* TO DO: Please restate the records that follow exactly, skipping their images.

Pixel coordinate grounding data:
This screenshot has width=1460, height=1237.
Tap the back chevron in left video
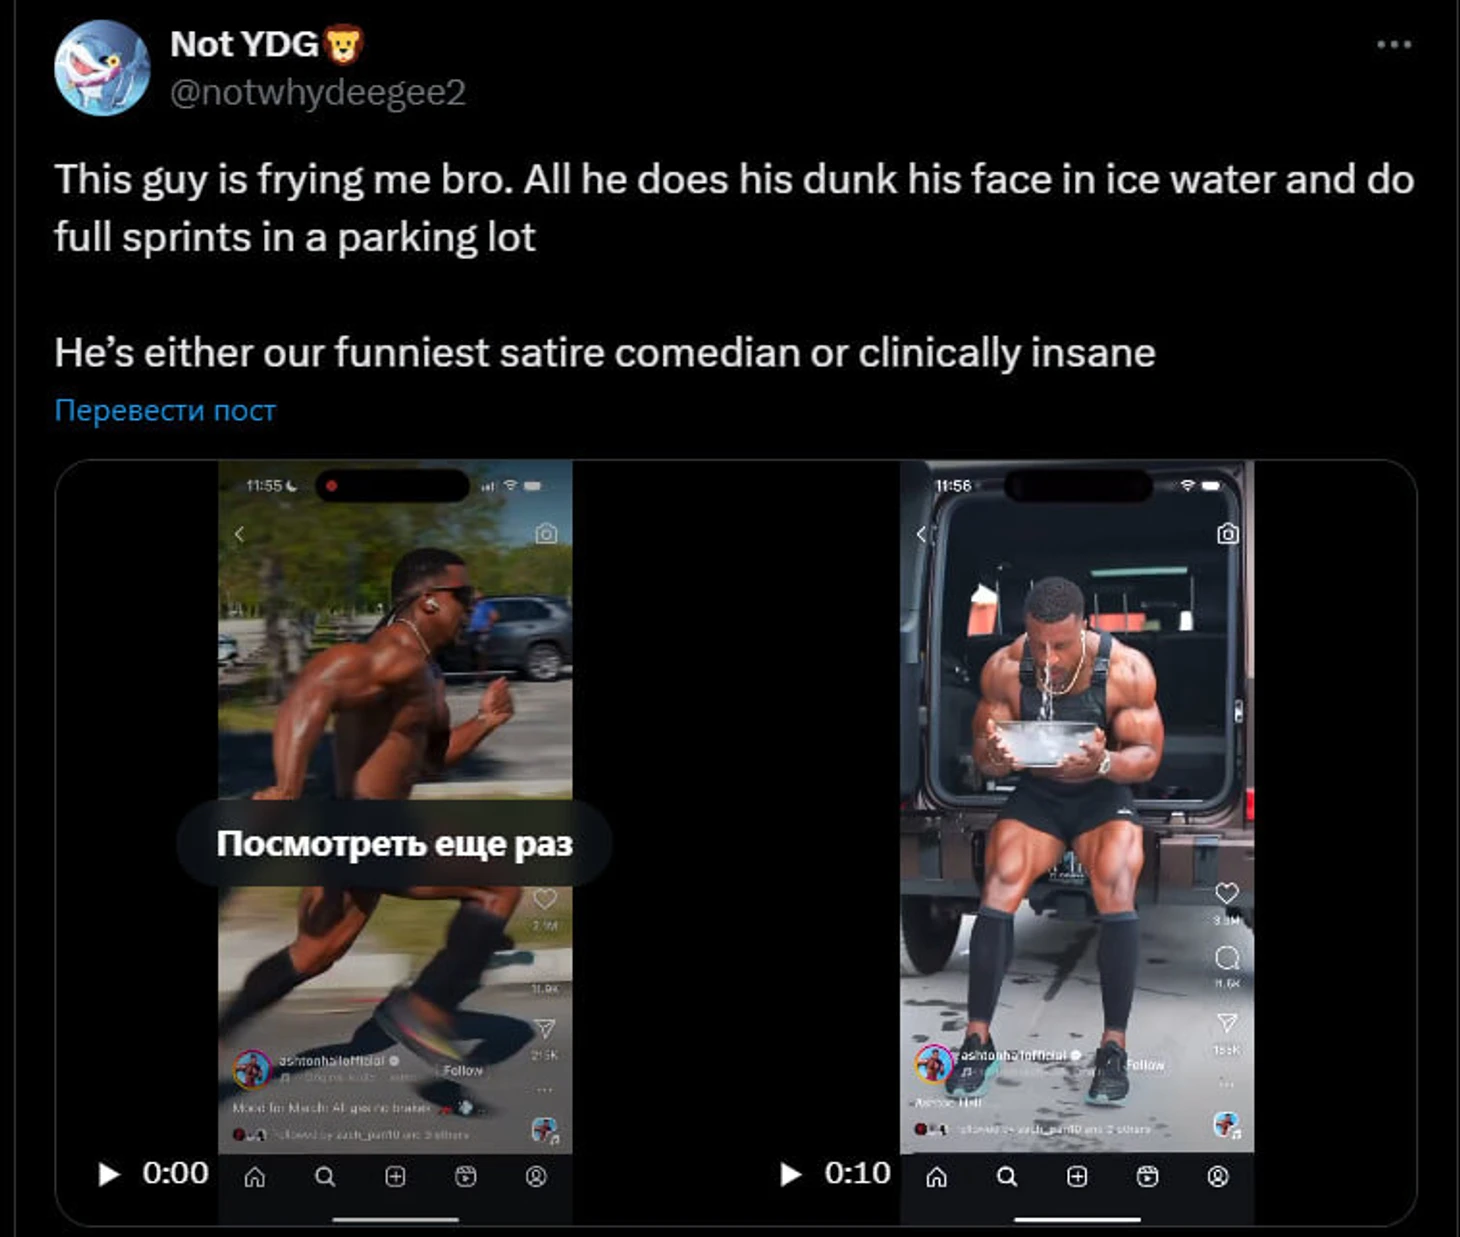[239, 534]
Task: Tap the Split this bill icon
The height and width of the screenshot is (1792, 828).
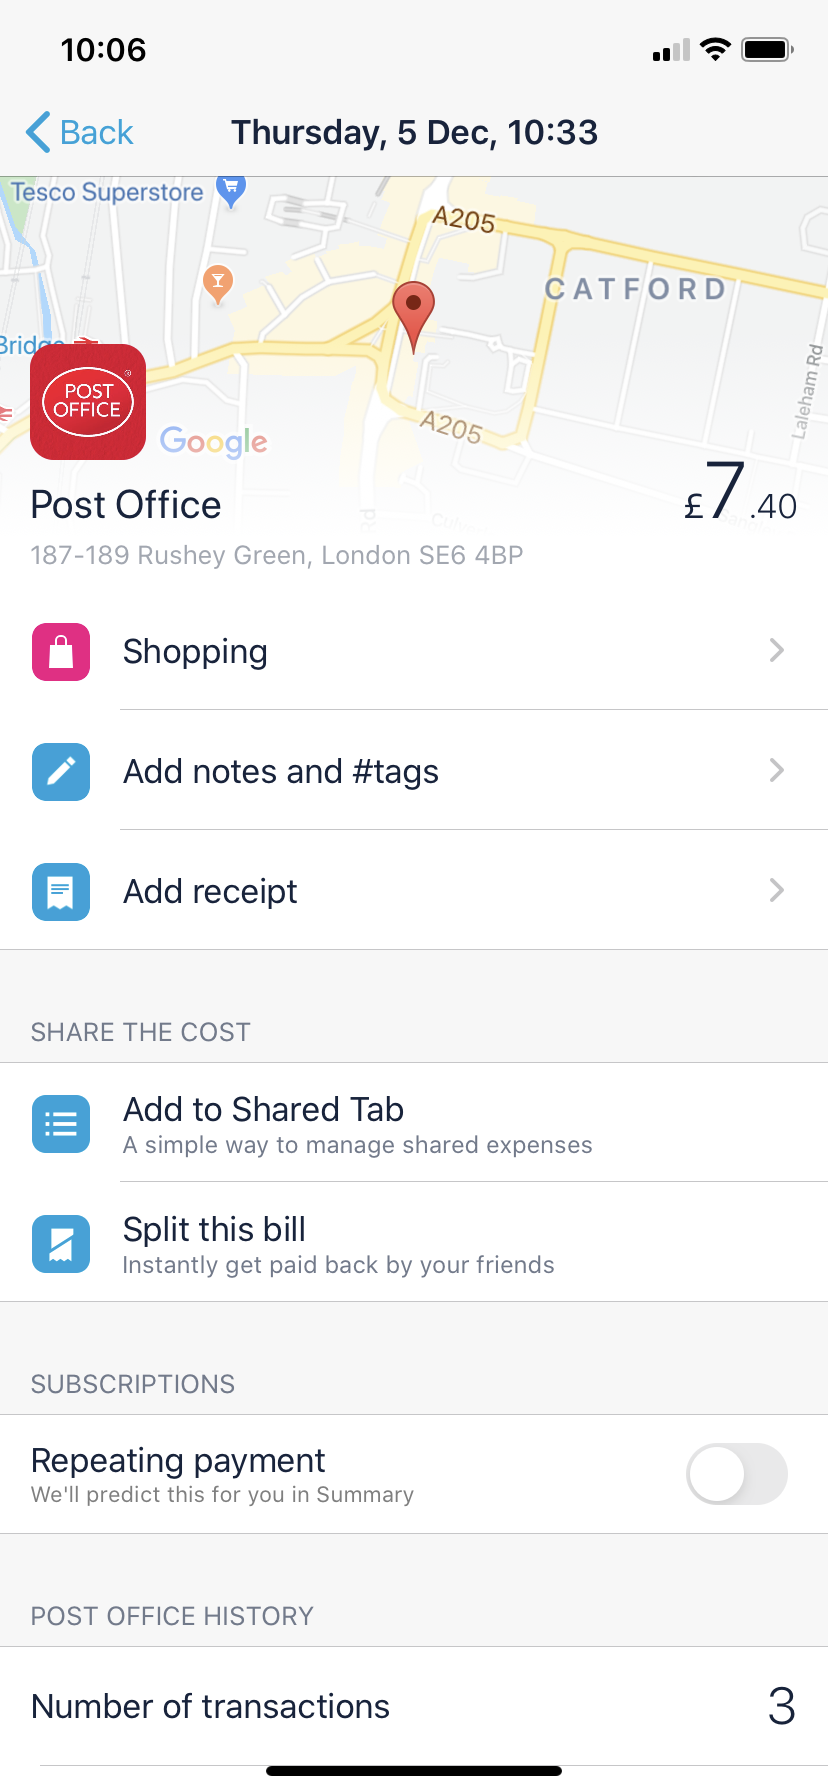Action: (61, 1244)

* EXERCISE ANSWER:
This screenshot has width=1460, height=1237.
Tap the back chevron in left video
[239, 534]
Task: Tap the Split this bill icon
The height and width of the screenshot is (1792, 828).
Action: (61, 1244)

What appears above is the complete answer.